Every circumstance of their past and every consideration of their present convinced the patriot of the infinite pleasure and value of home rule and they had codified their opinions into a political philosophy which not only justified their semi-independence and disregard of acts of Parliament, but would also justify them in breaking off from England, at the first opportunity and becoming absolutely independent. They had gathered this philosophy from the works of certain European writers—Grotius, Puffendorf, Locke, Burlamaqui, Beccaria, Montesquieu, and others—who had applied to politics and government the doctrines of religious liberty and the right of private judgment which had been developed by the Reformation. Being such extreme Protestants, and having carried so far the religious ideas of the Reformation, the colonists naturally accepted in their fullest meaning the political principles of the Reformation. If we are looking for profound influences in the Revolution, it would be difficult to find any that were stronger than two of the writers just mentioned, Locke and Burlamaqui, whose books had a vast effect in the break-up of the British empire which we are about to record.
Beginning with Grotius, who was born in 1582, and ending with Montesquieu, who died in 1755, the writers mentioned covered a period of about two hundred years of political investigation, thought and experience. In fact, they covered the period since the Reformation. They represented the effect of the Reformation on political thought. They represented also all those nations whose opinions on such subjects were worth anything. Grotius was a Dutchman, Puffendorf a German, Locke an Englishman, Burlamaqui an Italian Swiss, and Montesquieu a Frenchman.
Hooker, who lived from 1553 to 1600, and whom Locke cites so freely, might be included in the number, and that would make the period quite two hundred years. Hooker, in his “Ecclesiastical Polity,” declared very emphatically that governments could not be legitimate unless they rested on the consent of the governed; and this principle forms the foundation of Locke’s famous essays.

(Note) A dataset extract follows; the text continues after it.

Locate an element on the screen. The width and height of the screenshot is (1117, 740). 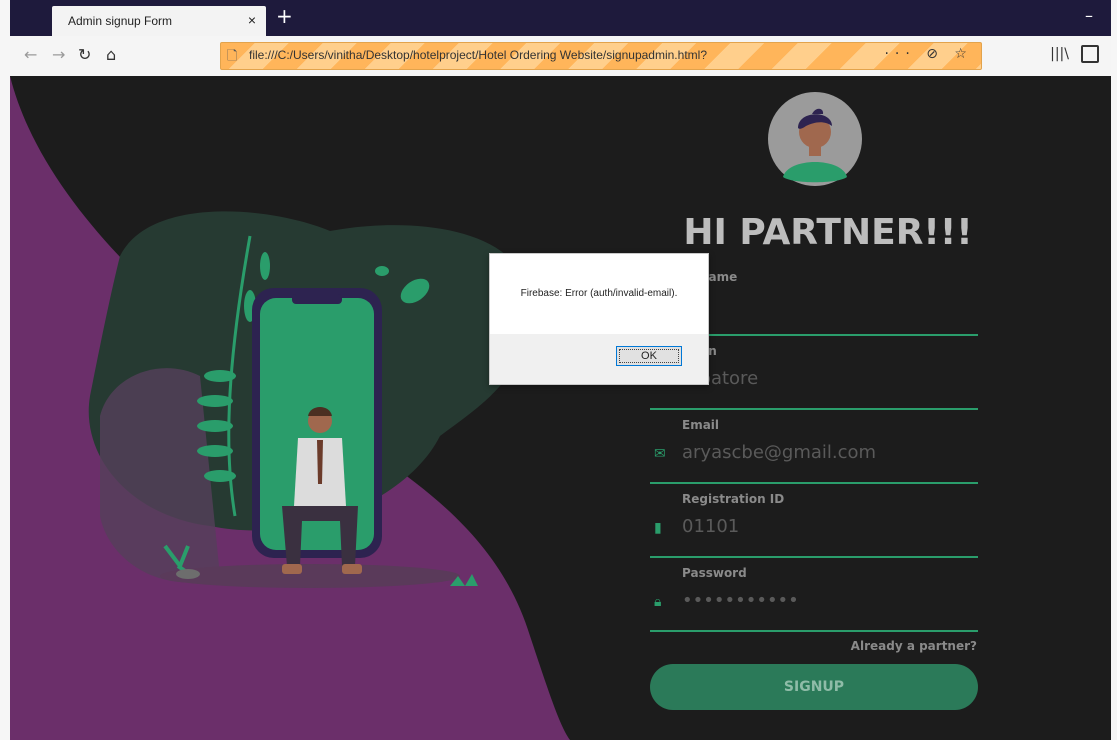
password-field-value: ••••••••••• is located at coordinates (740, 600).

There were, of course, other minor writers; and the colonists relied upon them all; but seldom troubled themselves to read the works of the earlier ones, or to read Hutchinson, Clarke and other followers of that school, because Locke, Burlamaqui, and Beccaria had summarized them all and brought them down to date. To this day any one going to the Philadelphia Library, and asking for No. 77, can take in his hands the identical, well-worn volume of Burlamaqui which delegates to the Congress and many an unsettled Philadelphian read with earnest, anxious minds. It was among the first books that the library had obtained; and perhaps the most important and effective book it has ever owned.